> **Assigned task**:
Beginning at the line that contains "This screenshot has width=980, height=1209.", repeat each line exactly through the last one of the records below, and leave out the pictures.

[Saved entries]
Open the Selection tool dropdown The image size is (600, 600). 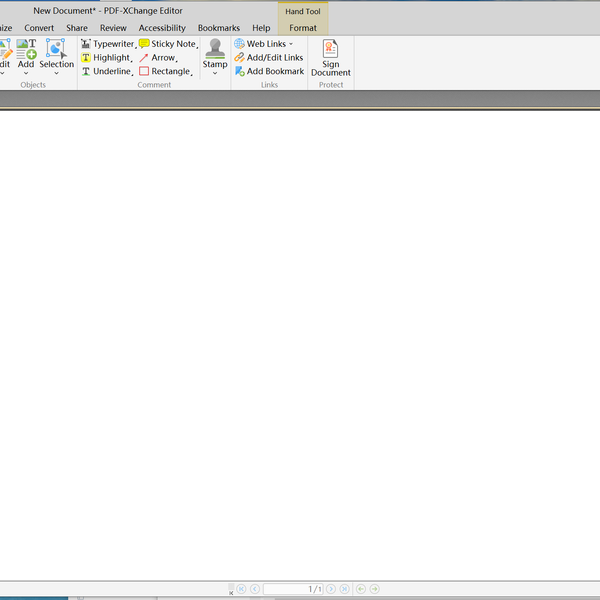pyautogui.click(x=57, y=73)
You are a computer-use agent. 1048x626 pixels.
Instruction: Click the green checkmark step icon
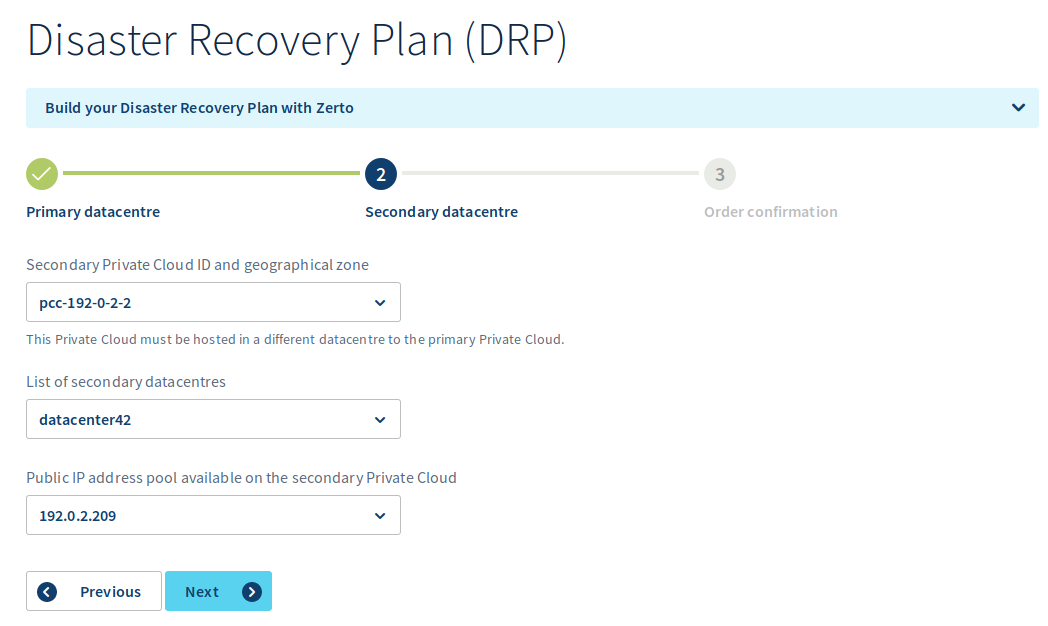41,173
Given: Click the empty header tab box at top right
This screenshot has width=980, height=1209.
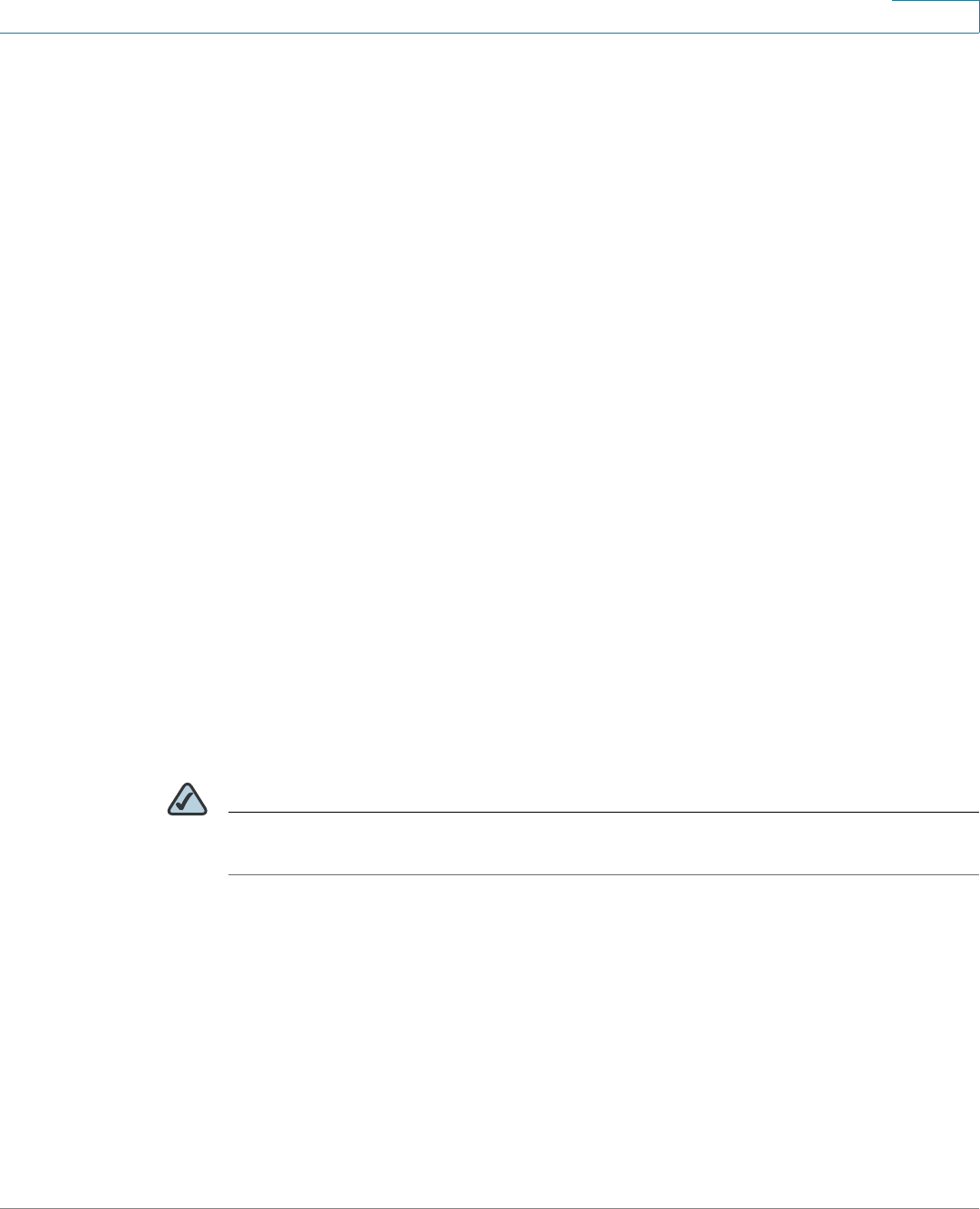Looking at the screenshot, I should click(x=935, y=16).
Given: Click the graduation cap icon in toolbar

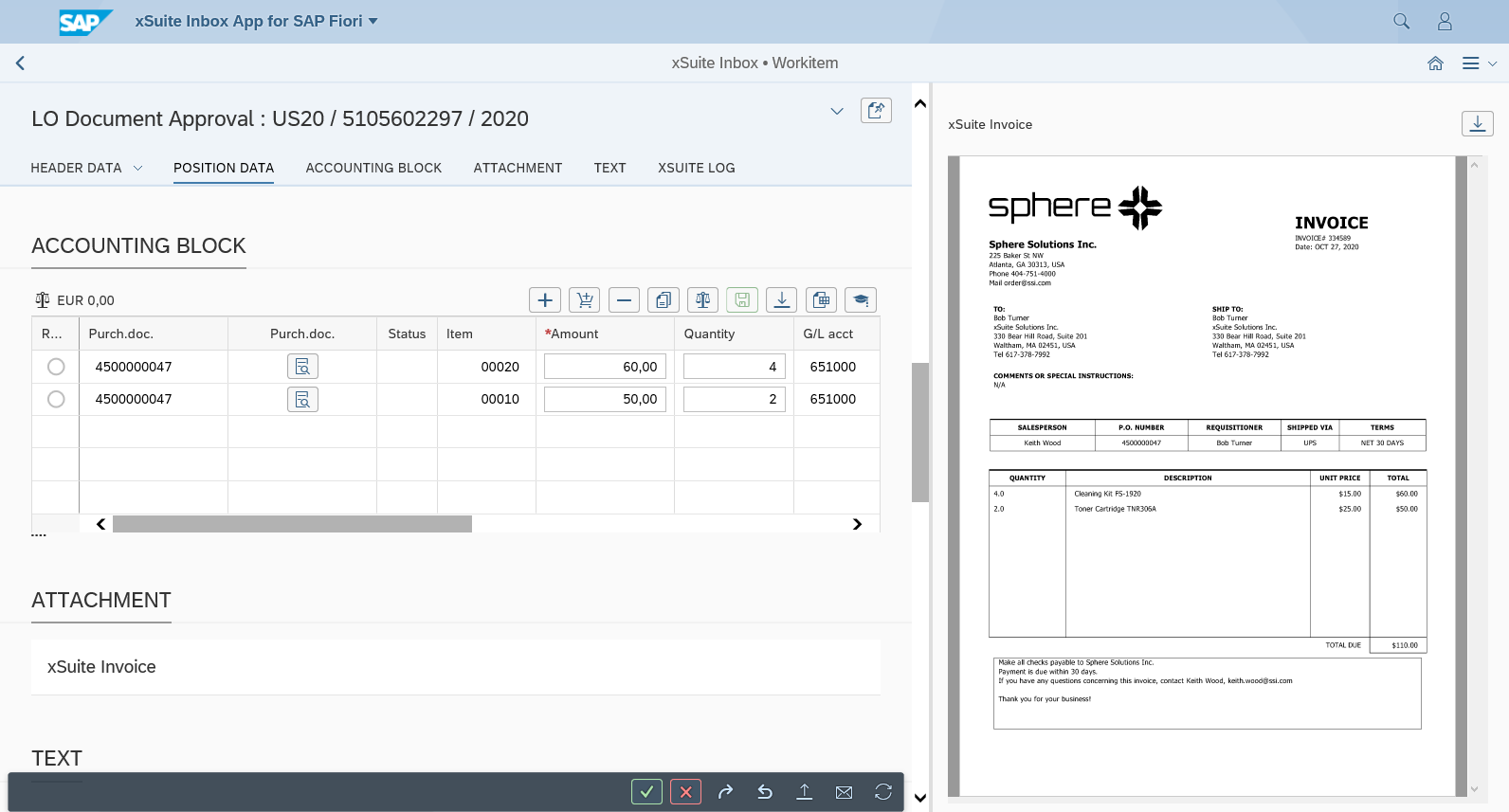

> **Exercise output**:
This screenshot has width=980, height=1209.
Looking at the screenshot, I should click(x=935, y=16).
Given: Click the graduation cap icon in toolbar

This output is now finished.